The odds are worse than you’d imagine for Bachelor and Bachelorette couples
Few people who watch The Bachelor or The Bachelorette do so without some kind of game attached. Maybe it’s a drinking game—do shots when someone cries. Or perhaps it’s a brain buster—what purpose, exactly, does Chris Harrison serve? Or maybe it’s a good old-fashioned bet, with each viewer putting cash down on a prospective winner. If it’s the latter, FiveThirtyEight compiled some information to help inform your decision.
The site did its research, too.

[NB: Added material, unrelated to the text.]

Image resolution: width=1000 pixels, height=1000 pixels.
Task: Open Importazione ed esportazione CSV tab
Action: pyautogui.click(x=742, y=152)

In analyzing all 21 seasons of The Bachelor and all 12 of The Bachelorette—that includes 856 contestants across 280 weeks of competition—FiveThirtyEight determined what factors tend to define those who go on to win the show.

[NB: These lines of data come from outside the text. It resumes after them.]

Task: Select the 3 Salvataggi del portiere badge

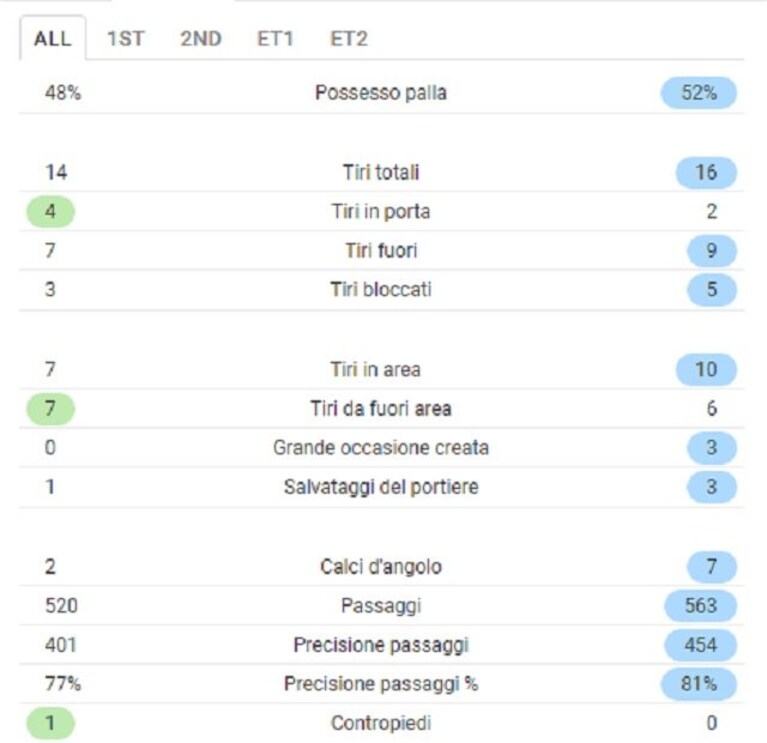Action: 712,487
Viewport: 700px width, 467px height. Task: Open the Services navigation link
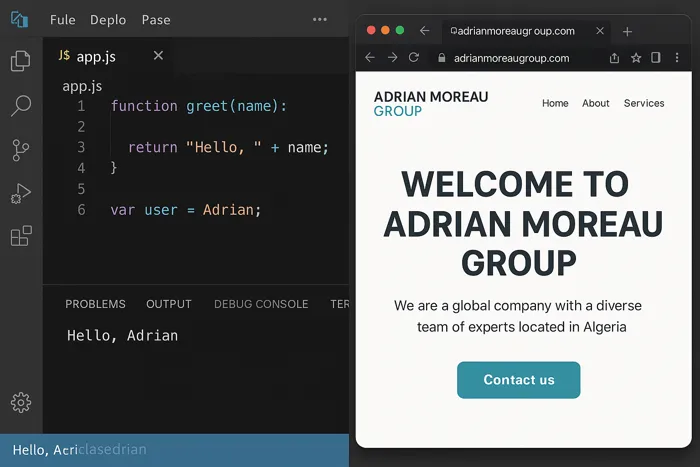[x=643, y=103]
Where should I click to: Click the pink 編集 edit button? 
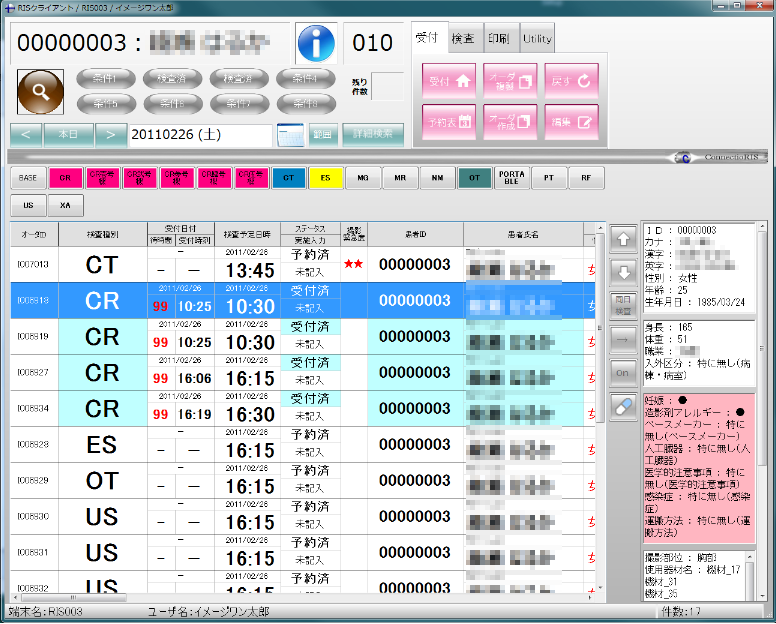point(571,122)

Here’s one big surprise: The first date rose is more or less meaningless (sorry, Bryan!), as are two-on-one dates, which exist mainly as a means of winnowing out the crowd. In the early going, it’s all about who scores those one-on-one dates; the earlier you get one, the better shot you have at scoring that engagement that will probably never come to fruition.
Not to be too cynical here, but to look at the chart of every winning couple’s relationship status is to look at a scorched wasteland littered with bloody ventricles. Only two couples from The Bachelor’s lineage are still together, and that includes last season’s Nick and Vanessa, who are doomed. The Bachelorette has fared a little better, with five of its 12 couples still standing, but has it occurred to producers that maybe, like, this isn’t working?